## Task objective
With the listing in front of you, retype it exactly.

○ ○ ○

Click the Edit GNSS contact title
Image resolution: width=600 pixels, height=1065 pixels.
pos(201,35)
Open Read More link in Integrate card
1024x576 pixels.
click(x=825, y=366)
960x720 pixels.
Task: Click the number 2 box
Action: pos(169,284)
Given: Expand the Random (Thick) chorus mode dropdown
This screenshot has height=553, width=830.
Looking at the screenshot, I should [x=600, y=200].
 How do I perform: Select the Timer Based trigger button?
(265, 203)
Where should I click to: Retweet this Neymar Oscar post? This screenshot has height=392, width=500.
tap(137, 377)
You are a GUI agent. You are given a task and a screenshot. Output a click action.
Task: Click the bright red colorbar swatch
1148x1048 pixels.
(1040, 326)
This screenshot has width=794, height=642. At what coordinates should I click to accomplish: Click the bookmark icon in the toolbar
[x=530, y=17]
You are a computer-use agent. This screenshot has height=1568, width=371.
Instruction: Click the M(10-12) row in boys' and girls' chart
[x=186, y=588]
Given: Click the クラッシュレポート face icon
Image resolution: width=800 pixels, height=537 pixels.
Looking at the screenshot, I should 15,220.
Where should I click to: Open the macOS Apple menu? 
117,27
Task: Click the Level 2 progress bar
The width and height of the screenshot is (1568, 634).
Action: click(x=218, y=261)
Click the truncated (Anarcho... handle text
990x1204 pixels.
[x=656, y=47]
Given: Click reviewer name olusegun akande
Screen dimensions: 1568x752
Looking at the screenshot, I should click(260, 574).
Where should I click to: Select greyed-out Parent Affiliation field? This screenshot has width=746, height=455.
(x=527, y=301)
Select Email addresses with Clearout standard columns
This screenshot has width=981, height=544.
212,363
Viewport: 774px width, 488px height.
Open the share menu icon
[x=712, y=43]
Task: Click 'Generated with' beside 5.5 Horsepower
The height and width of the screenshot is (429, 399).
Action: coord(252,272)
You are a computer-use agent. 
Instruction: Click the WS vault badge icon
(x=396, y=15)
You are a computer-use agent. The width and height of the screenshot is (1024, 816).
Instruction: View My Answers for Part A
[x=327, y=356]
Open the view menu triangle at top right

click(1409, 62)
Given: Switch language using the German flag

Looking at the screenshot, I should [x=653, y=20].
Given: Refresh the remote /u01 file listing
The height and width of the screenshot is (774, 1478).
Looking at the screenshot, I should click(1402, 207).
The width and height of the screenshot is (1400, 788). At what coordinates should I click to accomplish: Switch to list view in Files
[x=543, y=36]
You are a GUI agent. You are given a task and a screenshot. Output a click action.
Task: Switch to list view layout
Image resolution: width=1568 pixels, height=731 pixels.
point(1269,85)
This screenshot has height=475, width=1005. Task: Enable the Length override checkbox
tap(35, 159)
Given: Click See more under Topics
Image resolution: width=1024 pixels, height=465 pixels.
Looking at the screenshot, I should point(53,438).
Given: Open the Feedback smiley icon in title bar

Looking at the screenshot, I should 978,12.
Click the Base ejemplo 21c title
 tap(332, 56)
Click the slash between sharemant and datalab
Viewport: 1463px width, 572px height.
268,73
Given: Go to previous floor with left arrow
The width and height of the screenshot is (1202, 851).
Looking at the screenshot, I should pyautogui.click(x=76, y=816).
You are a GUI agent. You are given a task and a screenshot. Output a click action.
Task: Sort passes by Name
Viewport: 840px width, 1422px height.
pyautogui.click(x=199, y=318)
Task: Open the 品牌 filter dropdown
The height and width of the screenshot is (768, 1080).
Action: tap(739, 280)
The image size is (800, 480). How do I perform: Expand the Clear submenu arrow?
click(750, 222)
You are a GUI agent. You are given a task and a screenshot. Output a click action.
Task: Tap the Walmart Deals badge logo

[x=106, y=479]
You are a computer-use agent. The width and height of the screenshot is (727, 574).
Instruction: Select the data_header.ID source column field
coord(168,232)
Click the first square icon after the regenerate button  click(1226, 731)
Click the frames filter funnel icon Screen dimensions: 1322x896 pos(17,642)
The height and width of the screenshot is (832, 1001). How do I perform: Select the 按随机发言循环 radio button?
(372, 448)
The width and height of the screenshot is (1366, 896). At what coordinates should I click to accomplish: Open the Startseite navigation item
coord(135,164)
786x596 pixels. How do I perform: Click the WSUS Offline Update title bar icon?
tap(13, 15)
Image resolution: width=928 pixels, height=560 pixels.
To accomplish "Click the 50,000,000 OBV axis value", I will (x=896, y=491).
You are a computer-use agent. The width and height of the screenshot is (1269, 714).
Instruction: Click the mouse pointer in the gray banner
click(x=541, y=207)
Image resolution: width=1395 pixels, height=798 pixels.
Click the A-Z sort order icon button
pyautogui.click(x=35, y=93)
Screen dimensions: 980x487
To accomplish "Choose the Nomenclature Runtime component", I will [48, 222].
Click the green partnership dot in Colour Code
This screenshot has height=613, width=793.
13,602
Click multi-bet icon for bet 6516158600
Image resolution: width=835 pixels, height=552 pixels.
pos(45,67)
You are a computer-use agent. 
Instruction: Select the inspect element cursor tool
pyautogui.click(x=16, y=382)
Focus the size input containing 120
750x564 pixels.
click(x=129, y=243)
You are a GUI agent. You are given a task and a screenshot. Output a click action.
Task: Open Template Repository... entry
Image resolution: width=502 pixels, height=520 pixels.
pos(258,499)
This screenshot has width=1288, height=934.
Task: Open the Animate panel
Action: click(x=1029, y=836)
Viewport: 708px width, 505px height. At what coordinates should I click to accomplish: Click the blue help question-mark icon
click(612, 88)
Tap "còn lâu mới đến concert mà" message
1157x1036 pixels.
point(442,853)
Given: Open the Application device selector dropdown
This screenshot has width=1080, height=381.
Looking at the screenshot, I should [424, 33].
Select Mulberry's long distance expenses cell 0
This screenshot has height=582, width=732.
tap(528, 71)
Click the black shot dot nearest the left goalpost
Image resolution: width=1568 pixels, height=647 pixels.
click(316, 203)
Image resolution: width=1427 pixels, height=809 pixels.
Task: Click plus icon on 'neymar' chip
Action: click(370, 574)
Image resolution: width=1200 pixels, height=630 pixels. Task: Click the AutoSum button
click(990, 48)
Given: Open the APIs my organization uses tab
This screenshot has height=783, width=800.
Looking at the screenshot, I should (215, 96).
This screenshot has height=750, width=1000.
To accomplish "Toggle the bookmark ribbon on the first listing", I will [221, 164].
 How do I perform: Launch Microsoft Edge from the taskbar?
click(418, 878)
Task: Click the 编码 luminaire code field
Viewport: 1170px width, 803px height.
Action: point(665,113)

○ ○ ○

## Exercise output
Click the Edit GNSS contact title
Image resolution: width=600 pixels, height=1065 pixels.
pos(201,35)
Open Read More link in Integrate card
1024x576 pixels.
click(x=825, y=366)
960x720 pixels.
Task: Click the number 2 box
Action: pos(169,284)
Given: Expand the Random (Thick) chorus mode dropdown
This screenshot has height=553, width=830.
Looking at the screenshot, I should [x=600, y=200].
 How do I perform: Select the Timer Based trigger button?
(265, 203)
Where should I click to: Retweet this Neymar Oscar post? This screenshot has height=392, width=500.
tap(137, 377)
You are a GUI agent. You are given a task and a screenshot. Output a click action.
Task: Click the bright red colorbar swatch
1148x1048 pixels.
(1040, 326)
This screenshot has width=794, height=642. At what coordinates should I click to accomplish: Click the bookmark icon in the toolbar
[x=530, y=17]
You are a computer-use agent. This screenshot has height=1568, width=371.
Instruction: Click the M(10-12) row in boys' and girls' chart
[x=186, y=588]
Given: Click the クラッシュレポート face icon
Image resolution: width=800 pixels, height=537 pixels.
Looking at the screenshot, I should 15,220.
Where should I click to: Open the macOS Apple menu? 
117,27
Task: Click the Level 2 progress bar
The width and height of the screenshot is (1568, 634).
Action: click(x=218, y=261)
Click the truncated (Anarcho... handle text
990x1204 pixels.
[x=656, y=47]
Given: Click reviewer name olusegun akande
Screen dimensions: 1568x752
Looking at the screenshot, I should click(260, 574).
Where should I click to: Select greyed-out Parent Affiliation field? This screenshot has width=746, height=455.
(x=527, y=301)
Select Email addresses with Clearout standard columns
This screenshot has width=981, height=544.
212,363
Viewport: 774px width, 488px height.
Open the share menu icon
[x=712, y=43]
Task: Click 'Generated with' beside 5.5 Horsepower
The height and width of the screenshot is (429, 399).
Action: coord(252,272)
You are a computer-use agent. 
Instruction: Click the WS vault badge icon
(x=396, y=15)
You are a computer-use agent. The width and height of the screenshot is (1024, 816).
Instruction: View My Answers for Part A
[x=327, y=356]
Open the view menu triangle at top right

click(1409, 62)
Given: Switch language using the German flag

Looking at the screenshot, I should [x=653, y=20].
Given: Refresh the remote /u01 file listing
The height and width of the screenshot is (774, 1478).
Looking at the screenshot, I should click(1402, 207).
The width and height of the screenshot is (1400, 788). At what coordinates should I click to accomplish: Switch to list view in Files
[x=543, y=36]
You are a GUI agent. You are given a task and a screenshot. Output a click action.
Task: Switch to list view layout
Image resolution: width=1568 pixels, height=731 pixels.
point(1269,85)
This screenshot has height=475, width=1005. Task: Enable the Length override checkbox
tap(35, 159)
Given: Click See more under Topics
Image resolution: width=1024 pixels, height=465 pixels.
Looking at the screenshot, I should point(53,438).
Given: Open the Feedback smiley icon in title bar

Looking at the screenshot, I should 978,12.
Click the Base ejemplo 21c title
 tap(332, 56)
Click the slash between sharemant and datalab
Viewport: 1463px width, 572px height.
268,73
Given: Go to previous floor with left arrow
The width and height of the screenshot is (1202, 851).
Looking at the screenshot, I should pyautogui.click(x=76, y=816).
You are a GUI agent. You are given a task and a screenshot. Output a click action.
Task: Sort passes by Name
Viewport: 840px width, 1422px height.
pyautogui.click(x=199, y=318)
Task: Open the 品牌 filter dropdown
The height and width of the screenshot is (768, 1080).
Action: tap(739, 280)
The image size is (800, 480). How do I perform: Expand the Clear submenu arrow?
click(750, 222)
You are a GUI agent. You are given a task and a screenshot. Output a click action.
Task: Tap the Walmart Deals badge logo

[x=106, y=479]
You are a computer-use agent. The width and height of the screenshot is (727, 574).
Instruction: Select the data_header.ID source column field
coord(168,232)
Click the first square icon after the regenerate button  click(1226, 731)
Click the frames filter funnel icon Screen dimensions: 1322x896 pos(17,642)
The height and width of the screenshot is (832, 1001). How do I perform: Select the 按随机发言循环 radio button?
(372, 448)
The width and height of the screenshot is (1366, 896). At what coordinates should I click to accomplish: Open the Startseite navigation item
coord(135,164)
786x596 pixels. How do I perform: Click the WSUS Offline Update title bar icon?
tap(13, 15)
Image resolution: width=928 pixels, height=560 pixels.
To accomplish "Click the 50,000,000 OBV axis value", I will (x=896, y=491).
You are a computer-use agent. The width and height of the screenshot is (1269, 714).
Instruction: Click the mouse pointer in the gray banner
click(x=541, y=207)
Image resolution: width=1395 pixels, height=798 pixels.
Click the A-Z sort order icon button
pyautogui.click(x=35, y=93)
Screen dimensions: 980x487
To accomplish "Choose the Nomenclature Runtime component", I will [48, 222].
Click the green partnership dot in Colour Code
This screenshot has height=613, width=793.
13,602
Click multi-bet icon for bet 6516158600
Image resolution: width=835 pixels, height=552 pixels.
pos(45,67)
You are a computer-use agent. 
Instruction: Select the inspect element cursor tool
pyautogui.click(x=16, y=382)
Focus the size input containing 120
750x564 pixels.
click(x=129, y=243)
You are a GUI agent. You are given a task and a screenshot. Output a click action.
Task: Open Template Repository... entry
Image resolution: width=502 pixels, height=520 pixels.
pos(258,499)
This screenshot has width=1288, height=934.
Task: Open the Animate panel
Action: click(x=1029, y=836)
Viewport: 708px width, 505px height. At what coordinates should I click to accomplish: Click the blue help question-mark icon
click(612, 88)
Tap "còn lâu mới đến concert mà" message
1157x1036 pixels.
point(442,853)
Given: Open the Application device selector dropdown
This screenshot has width=1080, height=381.
Looking at the screenshot, I should [424, 33].
Select Mulberry's long distance expenses cell 0
This screenshot has height=582, width=732.
tap(528, 71)
Click the black shot dot nearest the left goalpost
Image resolution: width=1568 pixels, height=647 pixels.
click(316, 203)
Image resolution: width=1427 pixels, height=809 pixels.
Task: Click plus icon on 'neymar' chip
Action: click(370, 574)
Image resolution: width=1200 pixels, height=630 pixels. Task: Click the AutoSum button
click(990, 48)
Given: Open the APIs my organization uses tab
This screenshot has height=783, width=800.
Looking at the screenshot, I should (215, 96).
This screenshot has height=750, width=1000.
To accomplish "Toggle the bookmark ribbon on the first listing", I will [221, 164].
 How do I perform: Launch Microsoft Edge from the taskbar?
click(418, 878)
Task: Click the 编码 luminaire code field
Viewport: 1170px width, 803px height.
Action: point(665,113)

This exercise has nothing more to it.